Friday, August 04, 2006
and the shadows grow longer,
time steals away it's misty,
and i only see his back
he's walking,
he's walking away
bit by bit,
i'm learning to let you go
i will,
i will let you go
i'll let you have your own space
and your own time
i will keep a leash around myself
because
because i have to
i know i do
and you know i do
i love the special little things you do,
which make me feel so special
like your
choco baby for no apparent reason
so random
so beautiful
which makes me know
how much i still mean to you
how much you do actually love me
but you see, after a while,
i don't want to hope
because i don't want to be disappointed
that's what happened last time,
that's why i allowed the distance
because i took the advice of not putting your happiness on other people
i realized sometimes the person you least expect to,
lets you down the most
now, the distance is just there you know?

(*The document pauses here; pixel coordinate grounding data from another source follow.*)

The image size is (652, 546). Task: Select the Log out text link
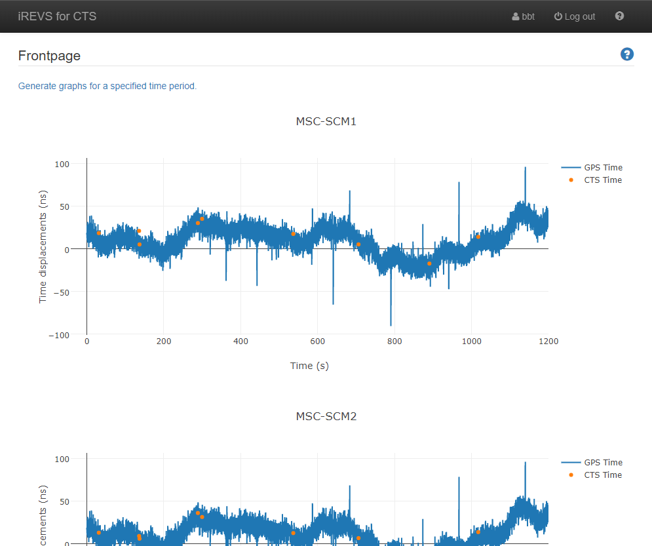tap(580, 17)
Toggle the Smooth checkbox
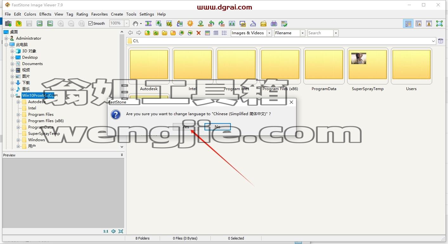 point(90,23)
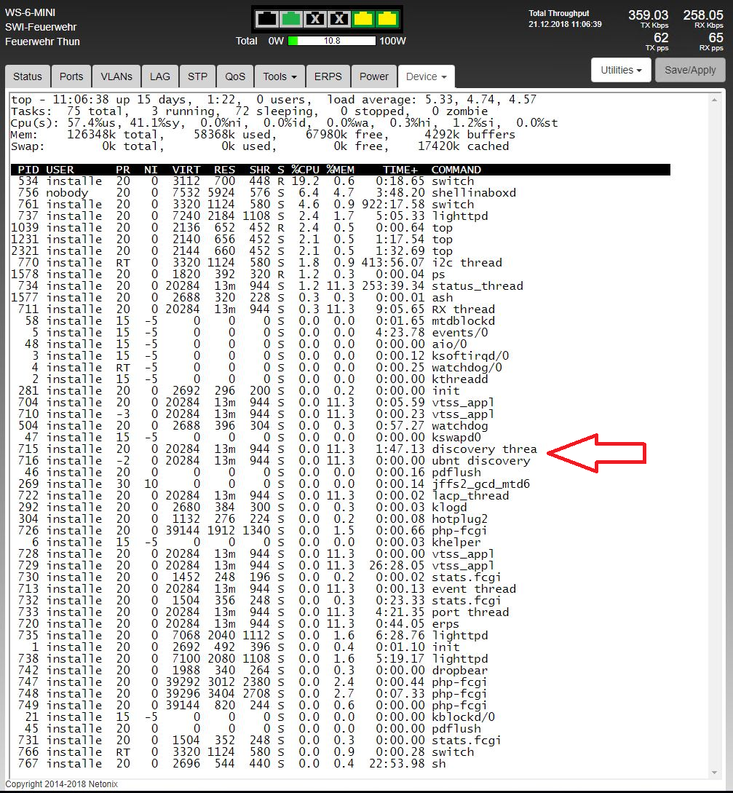Select the LAG tab
Image resolution: width=733 pixels, height=793 pixels.
point(160,76)
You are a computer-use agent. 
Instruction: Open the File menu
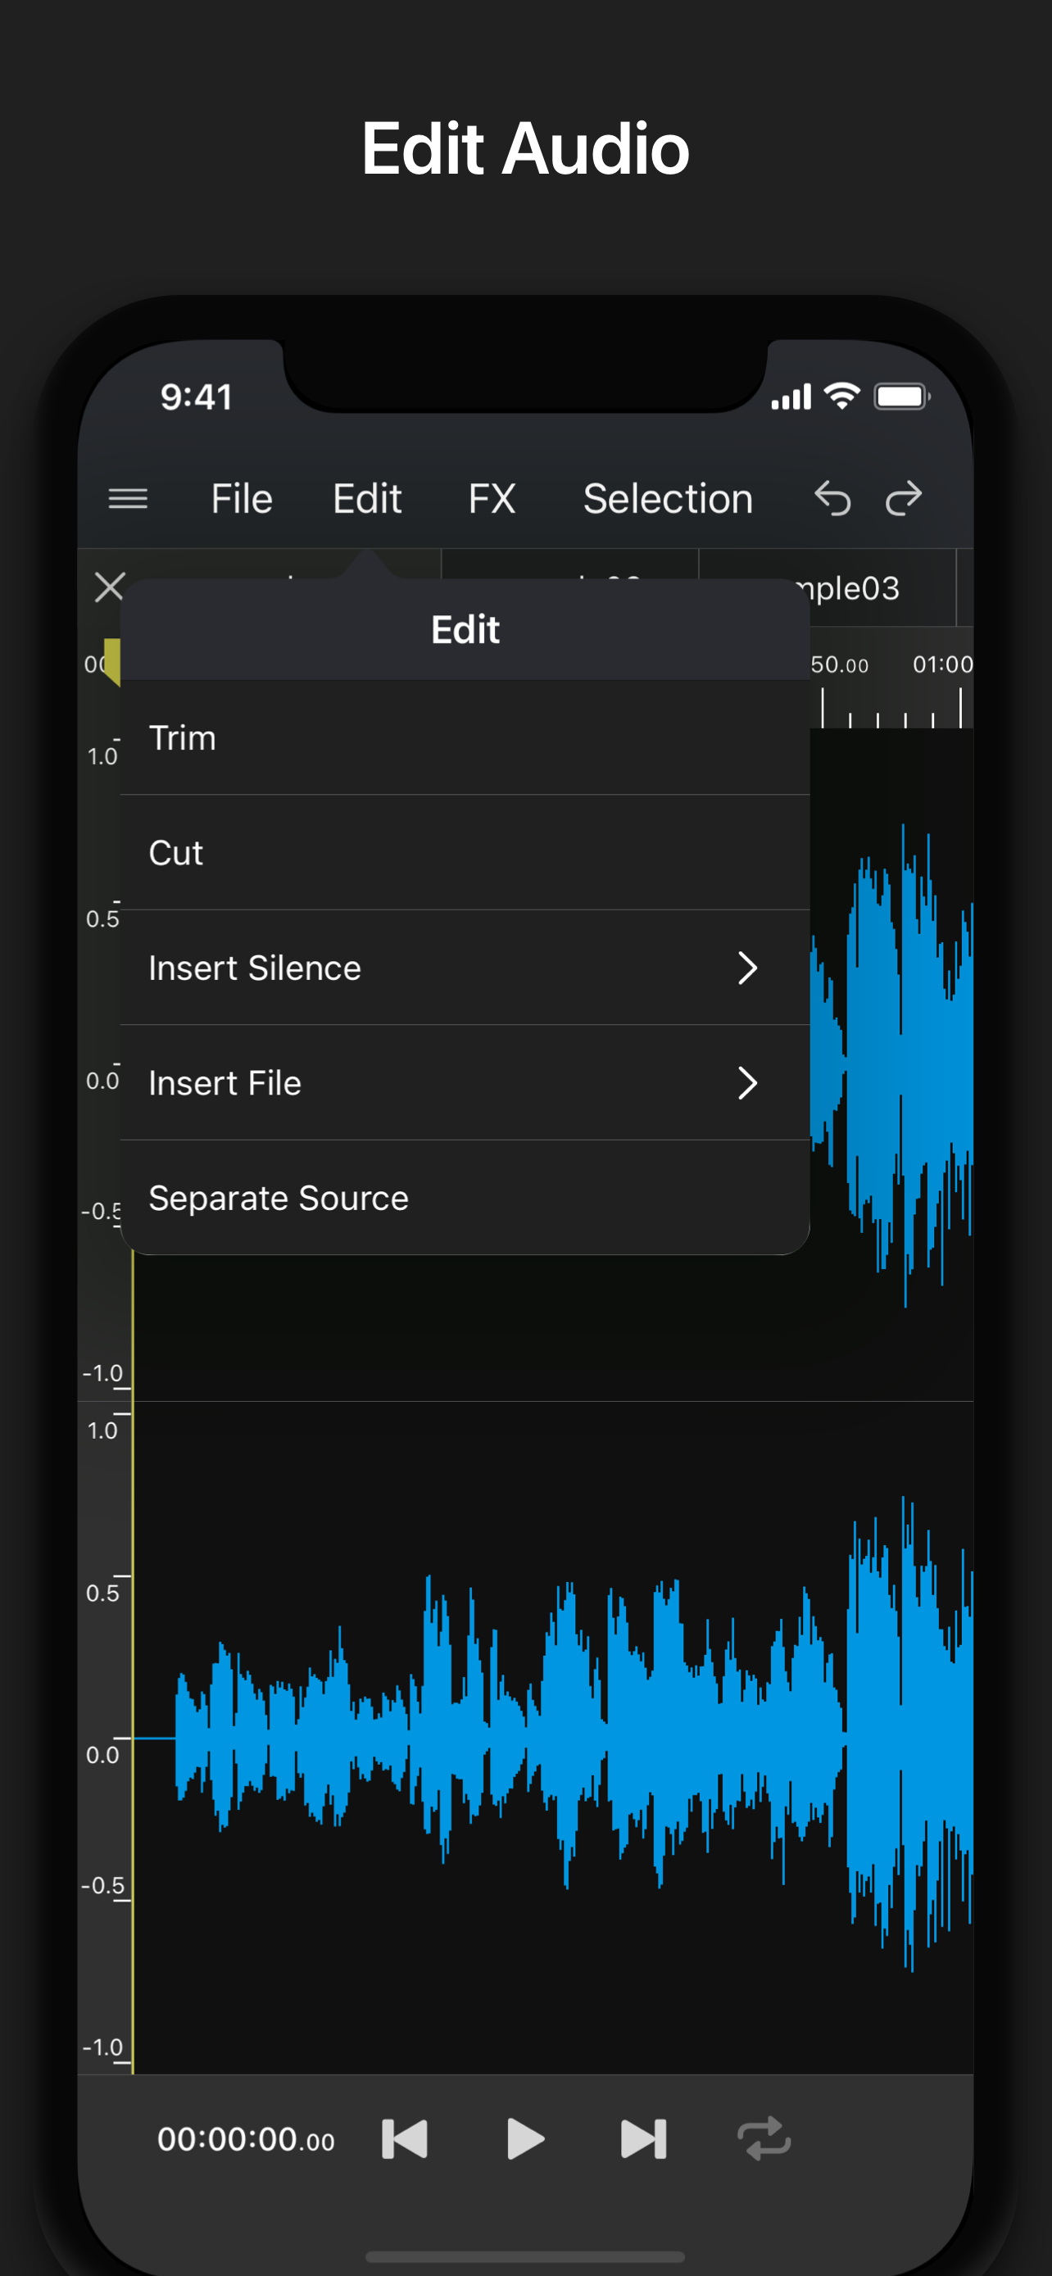coord(241,499)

well sometimes it's there and sometimes it's not
this distance
i'm so in love,
so so so in love
but like i told my twinnie today,
who coincidentally was having a shitty day,
there's not much we can do, is there?
when we're so terribly in love with the guys that seem to just break our hearts most well but, i don't even think they do it intentionally
today was a pretty crummy day
because of this that and the other
cried like three times or something
well it helped the song
i guess
when i envisioned him walking away
in the mist
bad days just happen i guess

en qing took this,
he said i looked like the cat.
roitte'
whateverrr
rehearsals til 8.30
and tomorrow,
all the way til 9pm
oh my gawwwd
i swear i'm just gonna collapse and die
it's amazing how an 18 year old still needs his daddy so much.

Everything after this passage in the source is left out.